De pronto el modernismo deja de cantar y de entonar su acuarela musical. Por fin le han podido torcer y cortar el cuello al cisne de Verlaine (en las manos de enrique González Martínez) sobre los campos latinoamericanos. Ha muerto la belleza helénica para que pudiera renacer (pero esta vez de la cabeza de un dios tolteco-chimú) la belleza clara y sin rebuscamientos. Ramón López Velarde es uno de sus adivinos, de sus formadores, de sus mestizos demiurgos.
Zacatecano, nacido cerca de la plateada Zacatecas tierra de calles y templos pulidos con el platino de sus minas, trasplantado el valle mejicano. Un dandi mestizo con iluminadas contradicciones que volcará en una poesía nueva de molde modernista (donde aún se oye el aletear de los cisnes de Rubén), pero vaciado en nuestro continente para consolidar las bases mixtificadas y con aculturación de “La suave patria”.
Ojos, boca, nariz y color de mexicano puro, esto es, de ladino puro.
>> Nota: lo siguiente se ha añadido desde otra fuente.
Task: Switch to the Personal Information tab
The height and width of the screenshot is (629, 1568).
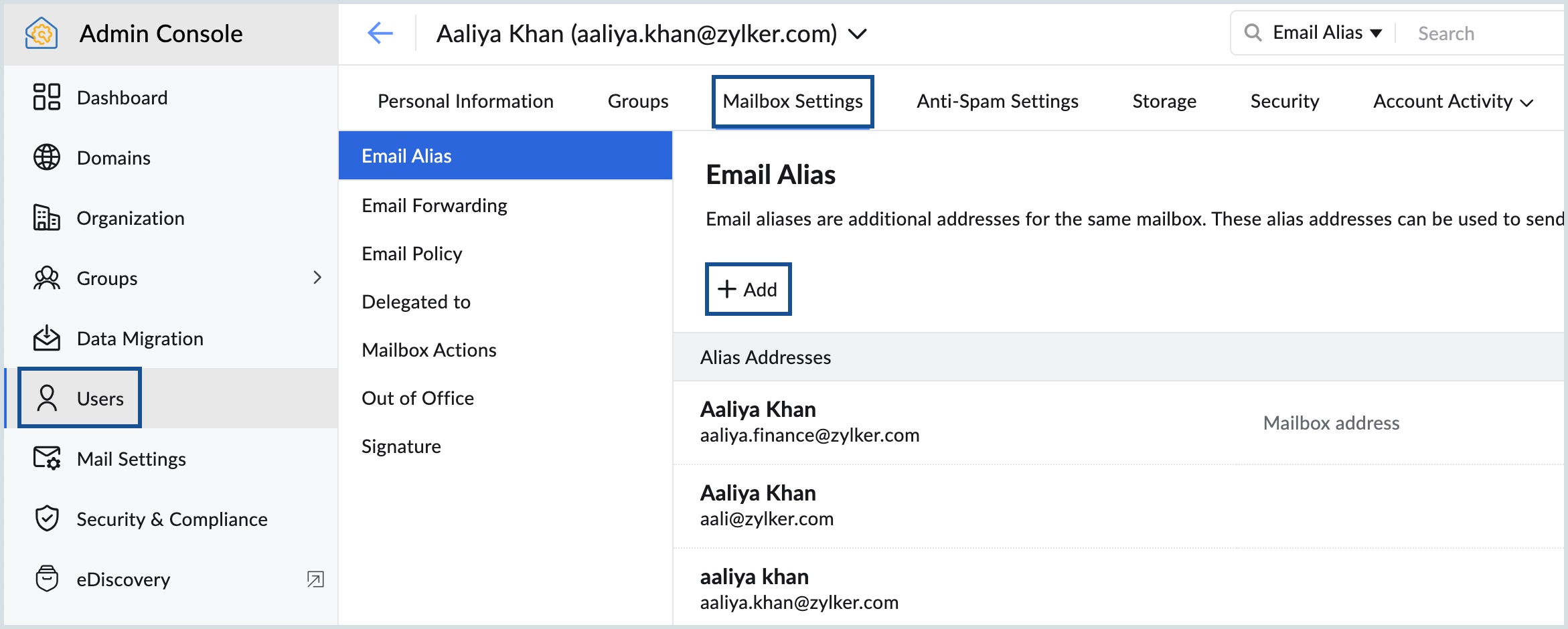Action: [x=465, y=102]
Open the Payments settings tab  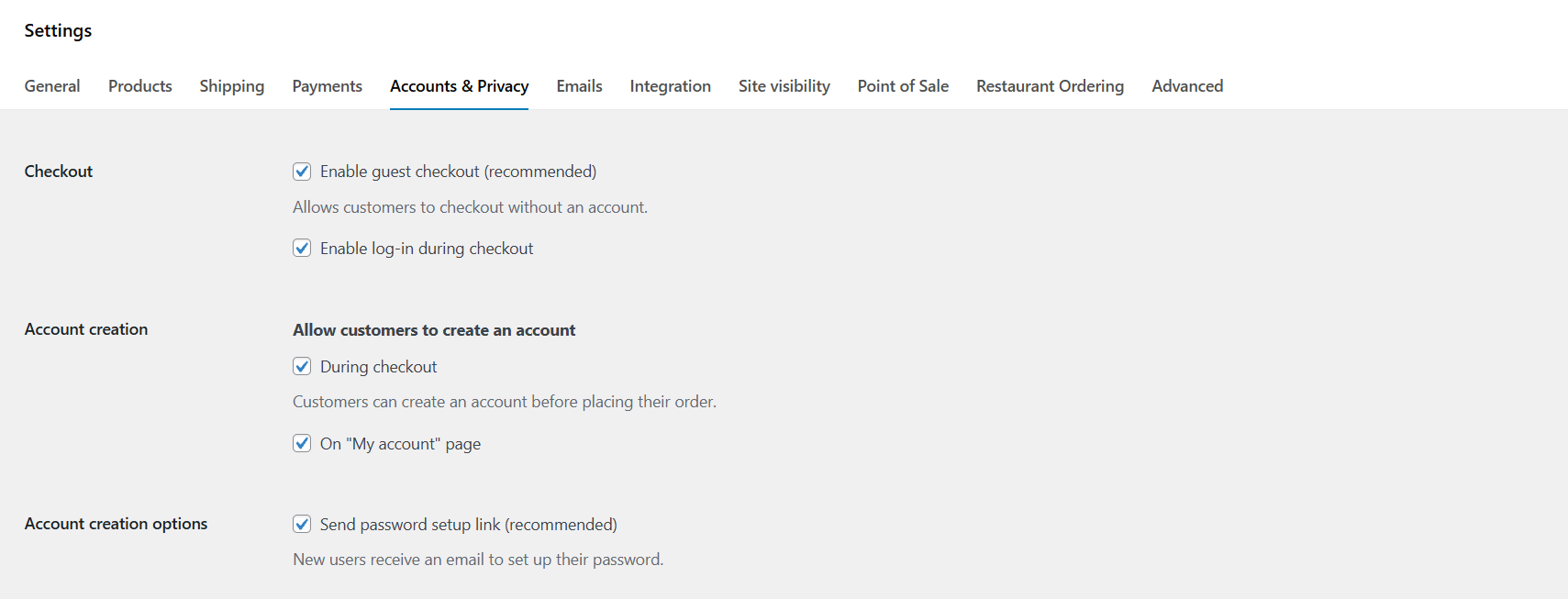pyautogui.click(x=327, y=85)
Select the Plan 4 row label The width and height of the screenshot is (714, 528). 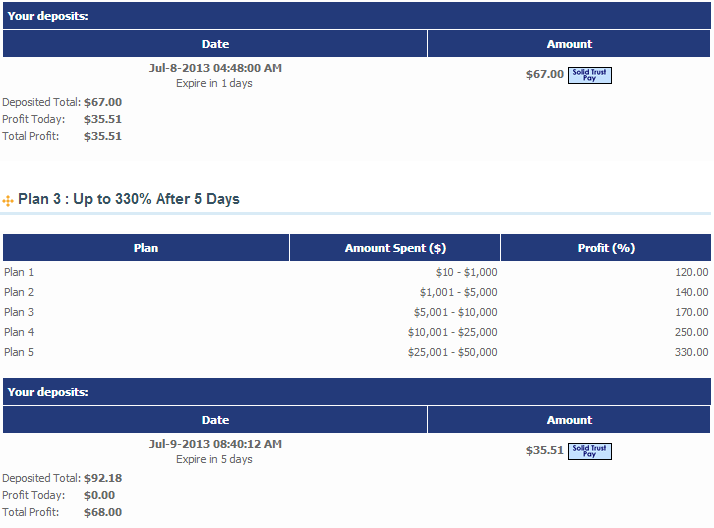tap(19, 332)

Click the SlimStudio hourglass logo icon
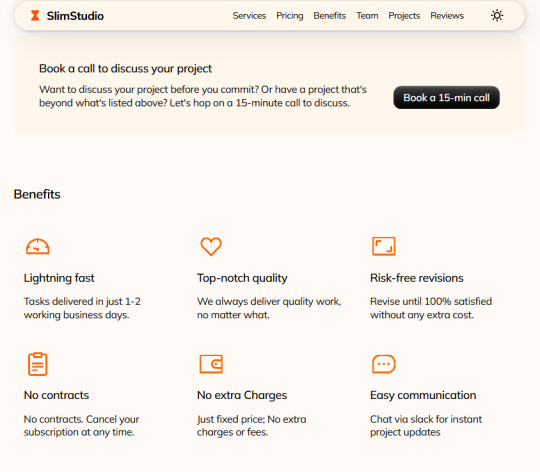35,15
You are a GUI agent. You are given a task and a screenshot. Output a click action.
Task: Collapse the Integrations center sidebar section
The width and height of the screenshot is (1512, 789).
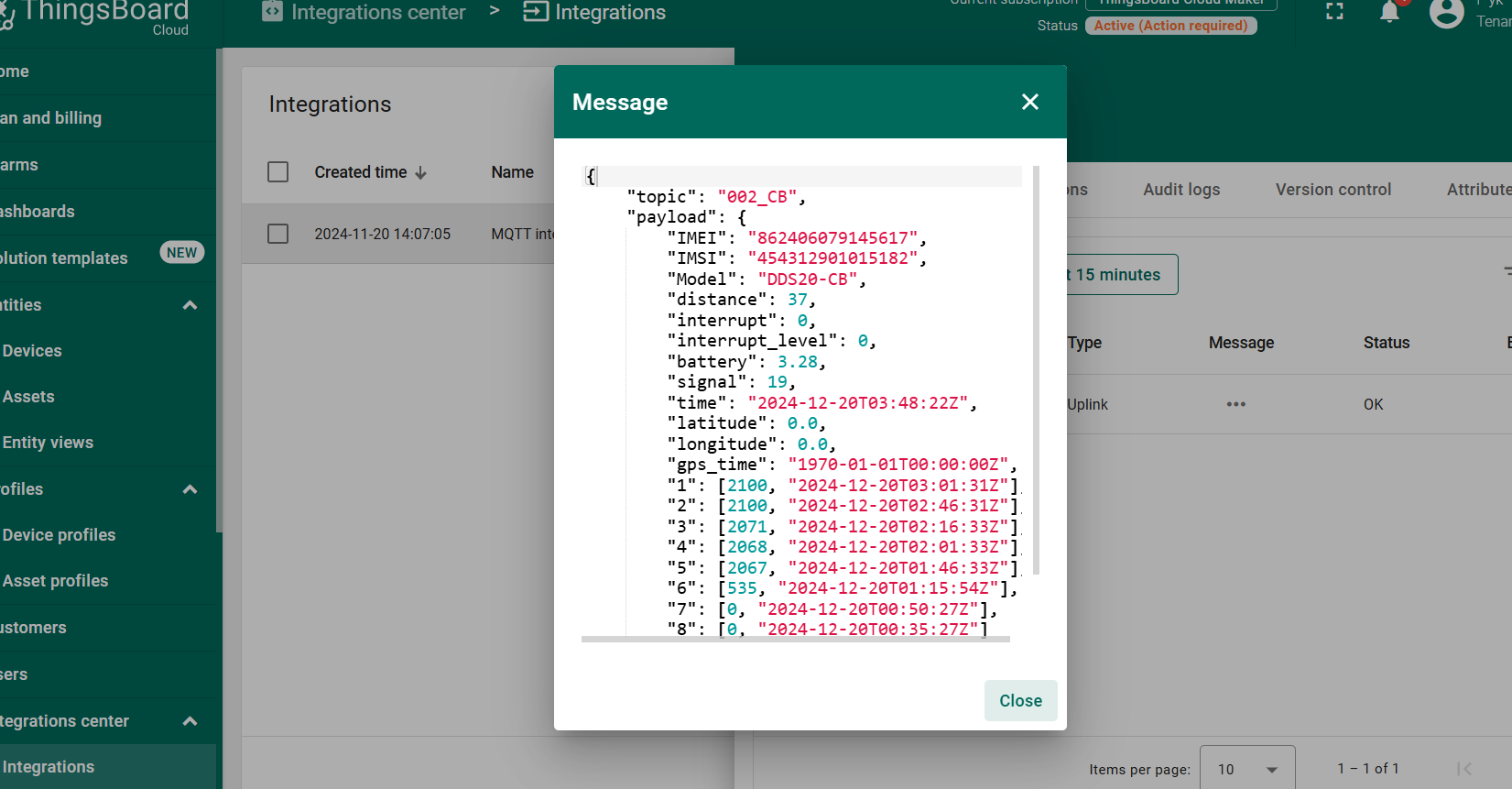click(190, 721)
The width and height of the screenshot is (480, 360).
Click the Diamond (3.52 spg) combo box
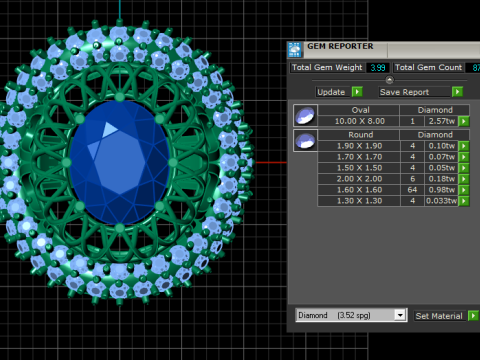[351, 315]
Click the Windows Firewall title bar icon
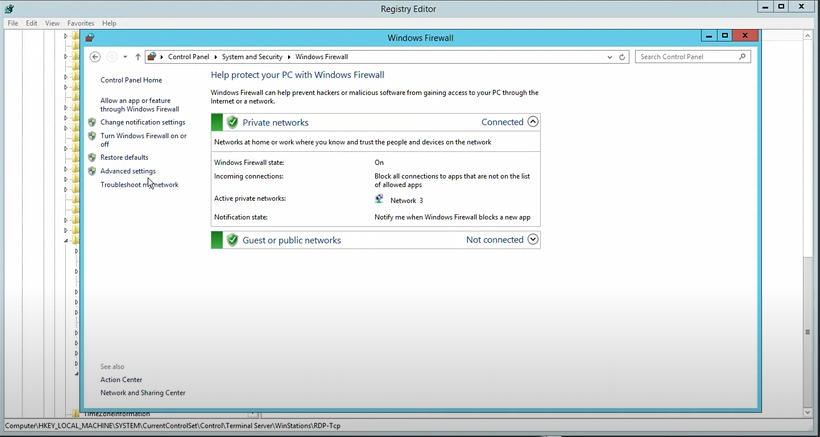Image resolution: width=820 pixels, height=437 pixels. pos(90,38)
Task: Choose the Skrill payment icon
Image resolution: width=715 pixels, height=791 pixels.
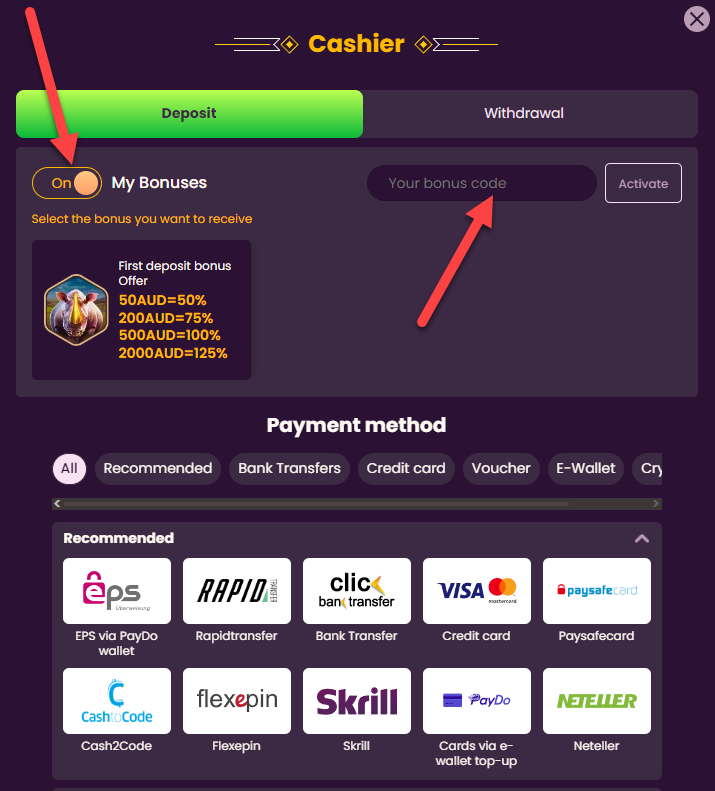Action: click(357, 701)
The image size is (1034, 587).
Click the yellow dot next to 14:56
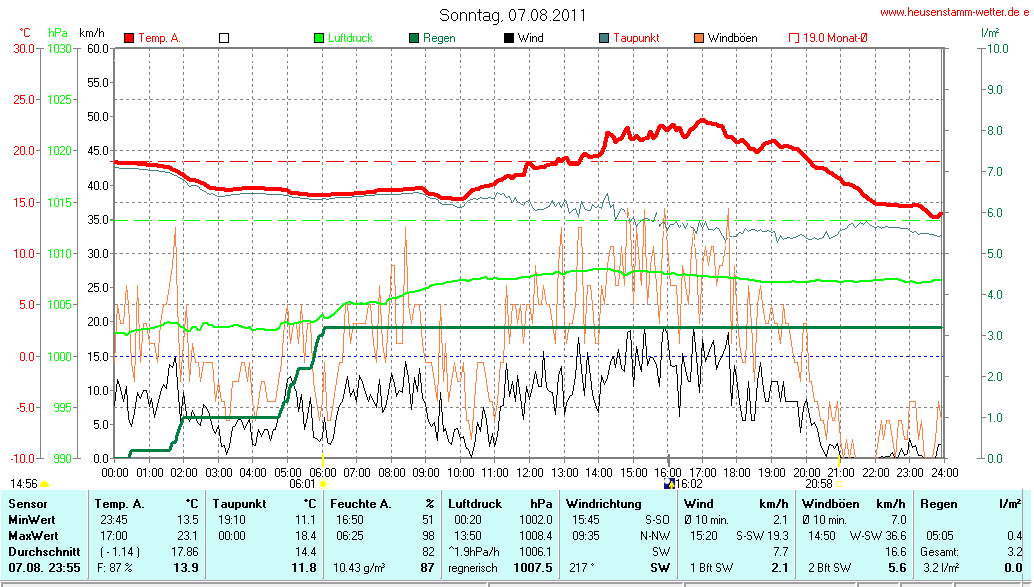click(x=45, y=484)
Porque toda mezcla es nuevamente pura virginalmente renacida al color de todas las razas y de todas las etnias como fuente perpetuamente intacta. No hay mezcla sino renacimiento. Cada piel, cada color son nuevos y distintos en el oriente de cada sol y en el sol que alumbra cada nacimiento.
Como la boca de Asturias, como los ojos de Flavio, como la nariz de Vallejo, como el color de los dioses jugadores de pelota (en los valles de la vida y de la muerte) Hunajpú e Ixbalanqué, como el dolor sometido y conquistado de la patria. Por eso el poema a ella y a Cuauhtémoc, en dos teatrales actos y un intermedio.
Quien oyó este poema habrá cambiado para siempre el ritmo interno de su ars poética y ya no podrá escuchar otro poema que no contenga estas estas estéticas americanas.
“La suave patria” de Ramón López Velarde. Un poema de barro leve, casi cristalino como la mejor cerámica de Tikal. Un poema de maíz tibio y carnal como la saliva que fecundó a Ixquic. Un poema americano hecho en el fragor continuo y perpetuo de las sangres que se mezclan asistiendo al voluptuoso llamado de los sexos que se juntan para producir bocas grandes y carnosas –como la de Moctezuma– bajo bigotes sedosos poblados y entorchados como los de Pedro de Alvarado y Contreras. Bocas que hablan en español, pero que piensan en Náhuatl, en quiché. En el viejo chamú de Vallejo y en el rítmico quechua de Mariátegui.
Poema y poeta para iniciar historia. La nueva historia de la palabra americana, la historia y la voz de un continente que se independiza solo cuando su poesía es mejor que la europea, cuando su mutilado territorio se viste de percal y de abalorio.
Entiende y vive la revolución de 1910 a su manera. De tajos sobre el porfiriato otrora deslumbrante y modernista, con pluma leve y con palabra en el fondo justamente aleve. “La suave patria” es el heraldo de un México nuevo que quiere terminar y que termina la inmensa pesadilla de los dictadores y de los virreyes asilados en el vientre insomne de “El señor presidente”.
Latinoamérica nace ¡al fin!, de esos poemas. Nace de los López Velarde y de los Vallejo, que más tarde serán los Guillén, los Carpentier y los Asturias. Y no es la América que funda su grandeza en la hondas hazañas de los mayas, sino en la sencilla fundación de sus mujeres limpias y de sus mengalas: “Creceré en ti mientras una mexicana/ en su tápalo lleve los dobleces/ de la tienda a las seis de la mañana./ Y al estrenar su lujo, quede lleno el país del aroma del estreno”.
“Patria: tu superficie es el maíz/ tus minas el palacio del Rey de Oros y tus cielos las garzas en desliz”.
Un juglar enjundioso que canta en la moderna plaza americana.